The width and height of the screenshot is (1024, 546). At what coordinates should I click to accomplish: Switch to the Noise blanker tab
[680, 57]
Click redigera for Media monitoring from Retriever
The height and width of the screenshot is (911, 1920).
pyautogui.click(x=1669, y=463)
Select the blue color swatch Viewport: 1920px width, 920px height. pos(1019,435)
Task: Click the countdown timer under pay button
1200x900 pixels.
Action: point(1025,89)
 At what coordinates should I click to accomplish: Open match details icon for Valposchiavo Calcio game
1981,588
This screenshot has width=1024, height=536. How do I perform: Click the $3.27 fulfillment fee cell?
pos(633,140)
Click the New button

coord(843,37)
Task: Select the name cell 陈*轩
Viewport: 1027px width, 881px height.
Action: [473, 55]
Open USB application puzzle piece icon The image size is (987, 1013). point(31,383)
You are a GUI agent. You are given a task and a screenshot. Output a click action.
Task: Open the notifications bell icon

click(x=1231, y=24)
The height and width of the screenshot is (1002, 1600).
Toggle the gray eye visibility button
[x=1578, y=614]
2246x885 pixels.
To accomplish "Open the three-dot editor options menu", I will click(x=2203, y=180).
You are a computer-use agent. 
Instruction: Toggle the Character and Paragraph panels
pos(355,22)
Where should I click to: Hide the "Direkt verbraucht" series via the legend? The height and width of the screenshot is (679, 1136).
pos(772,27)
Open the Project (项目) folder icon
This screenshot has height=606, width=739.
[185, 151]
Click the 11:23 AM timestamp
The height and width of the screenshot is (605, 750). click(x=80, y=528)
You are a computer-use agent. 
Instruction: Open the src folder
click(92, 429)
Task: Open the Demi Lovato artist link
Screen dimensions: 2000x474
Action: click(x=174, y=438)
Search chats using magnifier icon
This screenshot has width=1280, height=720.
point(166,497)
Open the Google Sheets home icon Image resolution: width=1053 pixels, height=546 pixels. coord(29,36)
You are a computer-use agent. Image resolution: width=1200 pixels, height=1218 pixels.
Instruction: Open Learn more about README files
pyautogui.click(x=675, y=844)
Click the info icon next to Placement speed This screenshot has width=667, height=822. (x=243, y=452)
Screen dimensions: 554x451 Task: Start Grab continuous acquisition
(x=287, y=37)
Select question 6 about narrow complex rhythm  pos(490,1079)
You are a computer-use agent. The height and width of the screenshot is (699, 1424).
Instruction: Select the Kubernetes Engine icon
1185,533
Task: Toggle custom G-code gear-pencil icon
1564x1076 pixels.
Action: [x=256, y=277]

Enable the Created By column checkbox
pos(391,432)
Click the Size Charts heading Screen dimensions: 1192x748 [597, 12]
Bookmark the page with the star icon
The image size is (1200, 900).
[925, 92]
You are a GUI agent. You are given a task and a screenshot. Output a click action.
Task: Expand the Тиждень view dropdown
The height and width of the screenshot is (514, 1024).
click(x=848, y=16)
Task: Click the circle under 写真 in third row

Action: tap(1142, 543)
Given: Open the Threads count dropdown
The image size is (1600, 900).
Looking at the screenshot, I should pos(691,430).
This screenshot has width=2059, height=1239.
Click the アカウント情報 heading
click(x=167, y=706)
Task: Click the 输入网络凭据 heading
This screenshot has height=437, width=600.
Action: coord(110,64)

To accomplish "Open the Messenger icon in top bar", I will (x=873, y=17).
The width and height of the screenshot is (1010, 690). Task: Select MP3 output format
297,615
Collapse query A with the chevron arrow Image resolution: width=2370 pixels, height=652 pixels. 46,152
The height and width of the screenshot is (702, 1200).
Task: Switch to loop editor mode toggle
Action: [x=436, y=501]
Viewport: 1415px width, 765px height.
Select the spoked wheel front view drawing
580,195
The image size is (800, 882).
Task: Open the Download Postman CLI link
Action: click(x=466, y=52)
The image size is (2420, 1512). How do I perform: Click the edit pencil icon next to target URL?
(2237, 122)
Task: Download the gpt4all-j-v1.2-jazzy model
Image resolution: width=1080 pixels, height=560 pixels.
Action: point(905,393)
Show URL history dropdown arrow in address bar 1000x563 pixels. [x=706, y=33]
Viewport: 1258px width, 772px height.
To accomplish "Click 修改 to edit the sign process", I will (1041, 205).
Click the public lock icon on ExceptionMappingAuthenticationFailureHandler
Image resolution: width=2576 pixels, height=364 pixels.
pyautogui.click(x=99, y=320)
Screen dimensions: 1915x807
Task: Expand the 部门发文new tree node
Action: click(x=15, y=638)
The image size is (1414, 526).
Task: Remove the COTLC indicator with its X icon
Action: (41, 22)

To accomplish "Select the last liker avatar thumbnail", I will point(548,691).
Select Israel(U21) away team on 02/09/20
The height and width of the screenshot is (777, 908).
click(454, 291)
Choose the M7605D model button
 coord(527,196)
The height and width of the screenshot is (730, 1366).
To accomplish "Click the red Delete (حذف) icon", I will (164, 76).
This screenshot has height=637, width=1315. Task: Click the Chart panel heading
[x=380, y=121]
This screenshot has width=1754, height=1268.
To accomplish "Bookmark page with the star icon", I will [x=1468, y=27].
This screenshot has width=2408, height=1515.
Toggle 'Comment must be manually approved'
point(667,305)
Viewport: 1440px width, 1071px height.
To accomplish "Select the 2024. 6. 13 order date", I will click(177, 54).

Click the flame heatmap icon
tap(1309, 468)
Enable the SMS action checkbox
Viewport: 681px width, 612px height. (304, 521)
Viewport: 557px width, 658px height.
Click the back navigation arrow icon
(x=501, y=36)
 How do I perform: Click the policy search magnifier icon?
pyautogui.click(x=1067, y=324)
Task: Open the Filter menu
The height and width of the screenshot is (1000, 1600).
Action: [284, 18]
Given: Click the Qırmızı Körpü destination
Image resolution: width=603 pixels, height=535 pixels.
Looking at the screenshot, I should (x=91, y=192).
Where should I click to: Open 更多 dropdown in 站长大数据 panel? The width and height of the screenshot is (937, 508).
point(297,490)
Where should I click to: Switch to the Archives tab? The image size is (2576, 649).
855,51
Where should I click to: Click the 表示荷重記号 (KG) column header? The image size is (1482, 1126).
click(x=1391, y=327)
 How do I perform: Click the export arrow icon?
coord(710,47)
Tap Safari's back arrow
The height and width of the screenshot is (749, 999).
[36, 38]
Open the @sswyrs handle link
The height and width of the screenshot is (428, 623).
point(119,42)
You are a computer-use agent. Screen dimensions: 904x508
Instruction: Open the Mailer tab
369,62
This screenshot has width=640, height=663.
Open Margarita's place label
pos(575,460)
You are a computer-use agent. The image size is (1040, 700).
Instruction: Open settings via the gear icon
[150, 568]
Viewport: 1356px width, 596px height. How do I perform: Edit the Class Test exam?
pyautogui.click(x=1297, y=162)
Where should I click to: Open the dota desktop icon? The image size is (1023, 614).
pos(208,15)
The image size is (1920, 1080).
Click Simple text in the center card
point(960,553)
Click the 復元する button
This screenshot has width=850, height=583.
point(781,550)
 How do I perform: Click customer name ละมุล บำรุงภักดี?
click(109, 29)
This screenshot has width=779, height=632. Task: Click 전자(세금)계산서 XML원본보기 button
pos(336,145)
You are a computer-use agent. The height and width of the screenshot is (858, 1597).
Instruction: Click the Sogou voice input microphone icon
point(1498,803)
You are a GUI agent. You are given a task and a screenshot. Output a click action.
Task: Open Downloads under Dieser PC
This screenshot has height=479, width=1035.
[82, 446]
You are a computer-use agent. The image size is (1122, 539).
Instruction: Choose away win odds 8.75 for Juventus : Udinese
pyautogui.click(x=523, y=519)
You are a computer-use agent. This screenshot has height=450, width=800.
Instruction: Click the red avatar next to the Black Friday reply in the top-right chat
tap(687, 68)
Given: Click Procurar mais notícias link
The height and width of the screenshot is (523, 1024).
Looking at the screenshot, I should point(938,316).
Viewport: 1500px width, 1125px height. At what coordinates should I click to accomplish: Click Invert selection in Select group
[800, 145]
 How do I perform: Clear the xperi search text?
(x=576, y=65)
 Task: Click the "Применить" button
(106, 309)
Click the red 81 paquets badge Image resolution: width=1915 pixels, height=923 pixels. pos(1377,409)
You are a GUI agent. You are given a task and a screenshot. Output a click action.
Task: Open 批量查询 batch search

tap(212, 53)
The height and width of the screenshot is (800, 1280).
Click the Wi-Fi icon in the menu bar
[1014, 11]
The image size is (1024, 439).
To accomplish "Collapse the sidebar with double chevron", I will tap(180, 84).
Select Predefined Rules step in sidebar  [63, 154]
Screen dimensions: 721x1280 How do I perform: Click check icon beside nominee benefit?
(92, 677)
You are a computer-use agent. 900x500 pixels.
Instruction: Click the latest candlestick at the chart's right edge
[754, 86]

ABOUT THIS EXERCISE –
Whenever a line in the entries holds the word "sidebar", copy that line.

TASK SOLUTION –
To accomplish "Collapse the sidebar with double chevron", I will tap(180, 84).
Select Predefined Rules step in sidebar  [63, 154]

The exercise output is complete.